= Dream Director =

Sonic art installation

The Dream Director was a touring installation by artist Luke Jerram, which continued the artist's exploration of creating art inside people's heads ("on the edges of perception") rather than in the physical world. It was first staged in Bristol in 2007, and toured in subsequent years.

Participants in the Dream Director (usually 20 in total) stayed overnight in specially designed sleep pods. Each participant wore an eye mask which detected Rapid Eye Movement. When a mask detected the participant was in REM sleep - and was therefore probably dreaming - the participant was played a short sound clip through speakers embedded in the sleep pod. Each participant was assigned a certain sound set for the night, although they would not find out what sounds they were being played until the following morning (after they had written down any dreams they had).

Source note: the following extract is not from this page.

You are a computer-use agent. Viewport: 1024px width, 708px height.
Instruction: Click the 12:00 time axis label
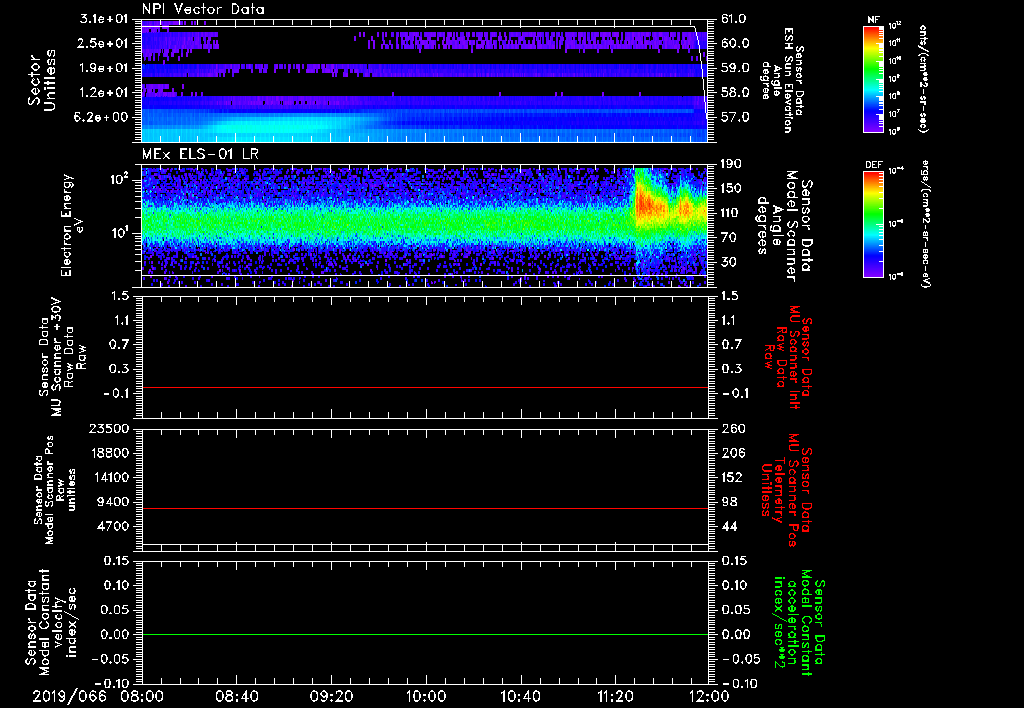point(708,695)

Each sound set was a group of sound effects with a specific theme: early experiments showed that being played a wide variety of sound effects confused and exhausted the sleeper.

By playing themed sounds to sleepers when they are dreaming, it was hoped to alter the content of their dreams. For instance, sound effects evoking large echoey spaces might result in dreams set in large or open spaces. The question of whether a participant's altered dream could be said to be art is still open to debate, and indeed Jerram encourages this discussion.

Participants' dreams were analysed by sleep researchers at the University of the West of England. One possible outcome of this research was to see if techniques similar to the Dream Director can help people who suffer from sleep disorders such as recurring nightmares.